■ Document segment:

*** Block opens ***

Carbocation stability in secondary alcohols maximizes alkene diversity in dehydration.

Steps:

• Classify isomers: A (2-methylpropan-1-ol, primary), B (butan-2-ol, secondary), C (butan-1-ol, primary), D (2-methylpropan-2-ol, tertiary).
• Primary alcohols (A, C) dehydrate mainly via E2, producing one alkene each without stereoisomers.
• Secondary (B) and tertiary (D) dehydrate via E1, forming carbocations; B's is unsymmetric, D's symmetric.
• For B, CH3CH2CH+CH3 loses H+ from methyl (1-butene) or methylene (cis-/trans-2-butene), yielding three alkenes.

Why B is correct:

• Unsymmetric secondary carbocation enables elimination to one constitutional isomer without stereo (1-butene) and one with E/Z stereoisomers (2-butene), per E1 mechanism rules.

Why the others are wrong:

• A: E2 or rearranged E1 yields only 2-methylpropene (no stereo).
• C: E2 yields only 1-butene (no stereo; minor E1 ignored for primary).
• D: Symmetric tertiary carbocation yields only 2-methylpropene (equivalent betas, no stereo).

Final answer: B

*** Block closes ***

■ List of tasks:
• A. In the alcohol dehydration explanation, how many alkenes does butan-2-ol yield?
• B. Echo word for word the part of the alcohol dehydration explanation that opens with the words "Why the others" and closes with "betas, no stereo).".

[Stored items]
*** Block opens ***

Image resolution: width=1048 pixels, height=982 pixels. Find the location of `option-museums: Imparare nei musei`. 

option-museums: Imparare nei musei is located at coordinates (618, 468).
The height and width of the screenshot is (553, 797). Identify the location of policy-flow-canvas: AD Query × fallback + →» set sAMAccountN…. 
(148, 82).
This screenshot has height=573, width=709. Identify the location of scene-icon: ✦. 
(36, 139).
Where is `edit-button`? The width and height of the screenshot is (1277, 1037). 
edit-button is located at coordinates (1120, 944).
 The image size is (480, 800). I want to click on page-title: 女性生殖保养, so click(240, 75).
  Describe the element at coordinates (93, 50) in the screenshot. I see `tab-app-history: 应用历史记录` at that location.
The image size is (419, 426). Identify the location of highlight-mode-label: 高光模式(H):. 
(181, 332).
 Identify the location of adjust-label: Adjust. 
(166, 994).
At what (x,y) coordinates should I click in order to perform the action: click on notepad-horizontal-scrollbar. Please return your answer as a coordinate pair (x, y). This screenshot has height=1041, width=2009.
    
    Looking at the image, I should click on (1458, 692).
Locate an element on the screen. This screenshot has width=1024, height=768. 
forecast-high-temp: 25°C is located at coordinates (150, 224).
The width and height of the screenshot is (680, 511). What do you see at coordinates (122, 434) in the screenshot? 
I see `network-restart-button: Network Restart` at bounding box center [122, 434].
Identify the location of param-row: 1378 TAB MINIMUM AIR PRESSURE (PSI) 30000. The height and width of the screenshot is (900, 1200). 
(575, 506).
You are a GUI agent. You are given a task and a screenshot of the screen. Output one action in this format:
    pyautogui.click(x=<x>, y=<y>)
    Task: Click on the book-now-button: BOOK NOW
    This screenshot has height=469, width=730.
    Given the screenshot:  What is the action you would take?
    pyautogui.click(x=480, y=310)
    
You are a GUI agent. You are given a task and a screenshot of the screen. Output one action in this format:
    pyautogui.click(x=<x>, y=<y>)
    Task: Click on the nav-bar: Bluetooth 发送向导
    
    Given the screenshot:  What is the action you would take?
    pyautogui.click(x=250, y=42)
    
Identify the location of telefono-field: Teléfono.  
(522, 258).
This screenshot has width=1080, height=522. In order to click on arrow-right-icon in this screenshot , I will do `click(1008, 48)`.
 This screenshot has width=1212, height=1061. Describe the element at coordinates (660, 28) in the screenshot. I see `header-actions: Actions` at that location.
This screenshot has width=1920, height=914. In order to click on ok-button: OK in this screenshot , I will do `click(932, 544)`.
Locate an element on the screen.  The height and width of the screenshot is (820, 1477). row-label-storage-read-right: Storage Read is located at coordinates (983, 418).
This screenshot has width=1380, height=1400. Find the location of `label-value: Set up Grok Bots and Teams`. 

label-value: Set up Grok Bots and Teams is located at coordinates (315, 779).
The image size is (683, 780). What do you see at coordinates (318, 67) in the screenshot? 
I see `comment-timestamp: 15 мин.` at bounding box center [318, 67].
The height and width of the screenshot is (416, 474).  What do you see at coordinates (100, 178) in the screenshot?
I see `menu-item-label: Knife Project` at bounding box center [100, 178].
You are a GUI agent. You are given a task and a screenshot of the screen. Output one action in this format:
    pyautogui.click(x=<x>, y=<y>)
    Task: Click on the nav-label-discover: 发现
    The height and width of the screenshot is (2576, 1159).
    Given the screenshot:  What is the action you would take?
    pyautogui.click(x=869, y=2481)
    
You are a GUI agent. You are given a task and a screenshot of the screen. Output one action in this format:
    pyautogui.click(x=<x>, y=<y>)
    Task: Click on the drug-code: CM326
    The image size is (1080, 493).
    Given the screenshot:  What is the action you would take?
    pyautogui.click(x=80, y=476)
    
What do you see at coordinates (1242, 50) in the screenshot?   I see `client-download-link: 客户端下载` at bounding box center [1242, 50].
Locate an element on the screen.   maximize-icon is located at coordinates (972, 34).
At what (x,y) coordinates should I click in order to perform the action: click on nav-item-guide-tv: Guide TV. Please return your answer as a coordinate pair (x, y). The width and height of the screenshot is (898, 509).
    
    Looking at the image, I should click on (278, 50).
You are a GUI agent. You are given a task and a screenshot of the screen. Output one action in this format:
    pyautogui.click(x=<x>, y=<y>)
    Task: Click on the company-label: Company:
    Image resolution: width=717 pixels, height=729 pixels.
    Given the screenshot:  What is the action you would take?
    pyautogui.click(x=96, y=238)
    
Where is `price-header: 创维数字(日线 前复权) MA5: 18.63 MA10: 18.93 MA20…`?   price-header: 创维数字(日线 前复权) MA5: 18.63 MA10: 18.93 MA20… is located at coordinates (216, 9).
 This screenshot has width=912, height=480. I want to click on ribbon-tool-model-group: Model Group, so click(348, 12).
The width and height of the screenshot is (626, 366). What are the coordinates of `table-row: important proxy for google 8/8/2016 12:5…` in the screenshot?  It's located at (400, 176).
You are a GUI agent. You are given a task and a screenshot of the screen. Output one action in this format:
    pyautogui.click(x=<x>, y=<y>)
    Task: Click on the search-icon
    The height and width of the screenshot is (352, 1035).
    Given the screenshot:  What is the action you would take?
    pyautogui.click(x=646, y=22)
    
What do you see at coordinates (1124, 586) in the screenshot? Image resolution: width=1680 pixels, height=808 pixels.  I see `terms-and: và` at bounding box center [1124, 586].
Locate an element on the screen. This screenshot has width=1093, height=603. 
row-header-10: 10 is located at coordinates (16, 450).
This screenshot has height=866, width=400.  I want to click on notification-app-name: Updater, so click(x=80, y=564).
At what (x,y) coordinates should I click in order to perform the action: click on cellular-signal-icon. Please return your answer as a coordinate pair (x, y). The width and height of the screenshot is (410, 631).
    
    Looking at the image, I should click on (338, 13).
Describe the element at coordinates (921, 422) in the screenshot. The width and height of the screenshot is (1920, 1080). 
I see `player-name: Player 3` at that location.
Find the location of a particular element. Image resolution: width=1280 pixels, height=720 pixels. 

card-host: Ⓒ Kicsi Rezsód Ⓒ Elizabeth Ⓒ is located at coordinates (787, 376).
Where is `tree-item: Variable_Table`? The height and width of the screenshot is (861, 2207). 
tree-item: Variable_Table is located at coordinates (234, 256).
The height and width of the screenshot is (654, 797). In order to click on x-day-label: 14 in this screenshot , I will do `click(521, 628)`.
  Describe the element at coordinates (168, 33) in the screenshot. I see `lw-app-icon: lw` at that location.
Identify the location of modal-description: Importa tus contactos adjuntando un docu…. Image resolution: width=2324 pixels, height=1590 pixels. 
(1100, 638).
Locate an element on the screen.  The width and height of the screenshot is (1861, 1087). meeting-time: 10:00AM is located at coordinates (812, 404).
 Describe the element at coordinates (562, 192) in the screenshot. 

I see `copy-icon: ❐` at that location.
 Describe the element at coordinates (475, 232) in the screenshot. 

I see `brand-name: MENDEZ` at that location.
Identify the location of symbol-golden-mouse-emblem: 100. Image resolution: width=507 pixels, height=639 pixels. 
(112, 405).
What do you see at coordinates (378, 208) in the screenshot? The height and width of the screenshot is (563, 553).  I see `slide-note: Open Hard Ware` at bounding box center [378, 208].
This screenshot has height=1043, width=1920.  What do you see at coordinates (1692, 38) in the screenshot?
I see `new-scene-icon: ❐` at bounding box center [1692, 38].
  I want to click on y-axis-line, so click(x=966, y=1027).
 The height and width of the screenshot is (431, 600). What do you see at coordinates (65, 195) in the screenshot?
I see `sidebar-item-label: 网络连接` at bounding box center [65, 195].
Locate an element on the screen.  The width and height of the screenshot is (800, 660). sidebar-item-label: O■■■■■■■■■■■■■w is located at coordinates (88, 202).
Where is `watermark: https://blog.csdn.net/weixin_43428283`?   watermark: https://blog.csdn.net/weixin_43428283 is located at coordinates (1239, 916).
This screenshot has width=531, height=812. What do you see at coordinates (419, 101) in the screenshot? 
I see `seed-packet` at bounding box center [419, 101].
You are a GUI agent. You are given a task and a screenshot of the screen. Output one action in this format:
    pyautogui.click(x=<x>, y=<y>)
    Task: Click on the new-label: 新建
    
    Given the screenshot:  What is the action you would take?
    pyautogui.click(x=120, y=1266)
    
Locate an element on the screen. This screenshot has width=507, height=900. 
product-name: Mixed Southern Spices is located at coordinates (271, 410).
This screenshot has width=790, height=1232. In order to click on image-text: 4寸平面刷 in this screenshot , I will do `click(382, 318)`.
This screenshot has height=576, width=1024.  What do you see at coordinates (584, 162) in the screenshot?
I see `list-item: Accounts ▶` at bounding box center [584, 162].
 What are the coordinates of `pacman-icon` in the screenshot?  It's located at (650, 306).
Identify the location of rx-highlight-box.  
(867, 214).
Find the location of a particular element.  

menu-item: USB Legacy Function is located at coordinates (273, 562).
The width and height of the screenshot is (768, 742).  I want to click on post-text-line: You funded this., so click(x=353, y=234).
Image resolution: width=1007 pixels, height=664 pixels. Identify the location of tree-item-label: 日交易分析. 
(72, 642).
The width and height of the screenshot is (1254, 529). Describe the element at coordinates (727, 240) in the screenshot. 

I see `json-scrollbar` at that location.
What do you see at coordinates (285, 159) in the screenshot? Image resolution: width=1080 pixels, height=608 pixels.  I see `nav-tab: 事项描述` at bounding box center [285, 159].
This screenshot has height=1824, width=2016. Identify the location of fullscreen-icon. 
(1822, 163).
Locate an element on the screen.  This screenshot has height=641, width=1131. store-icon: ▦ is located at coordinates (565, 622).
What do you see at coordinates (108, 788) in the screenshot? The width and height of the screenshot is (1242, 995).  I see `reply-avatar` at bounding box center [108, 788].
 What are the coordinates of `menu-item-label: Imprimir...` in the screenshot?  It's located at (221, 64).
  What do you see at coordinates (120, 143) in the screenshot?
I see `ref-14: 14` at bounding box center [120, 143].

*** Block closes ***

■ Answers by item:
• A. Three: 1-butene, cis-2-butene, and trans-2-butene.

• B.
Why the others are wrong:

• A: E2 or rearranged E1 yields only 2-methylpropene (no stereo).
• C: E2 yields only 1-butene (no stereo; minor E1 ignored for primary).
• D: Symmetric tertiary carbocation yields only 2-methylpropene (equivalent betas, no stereo).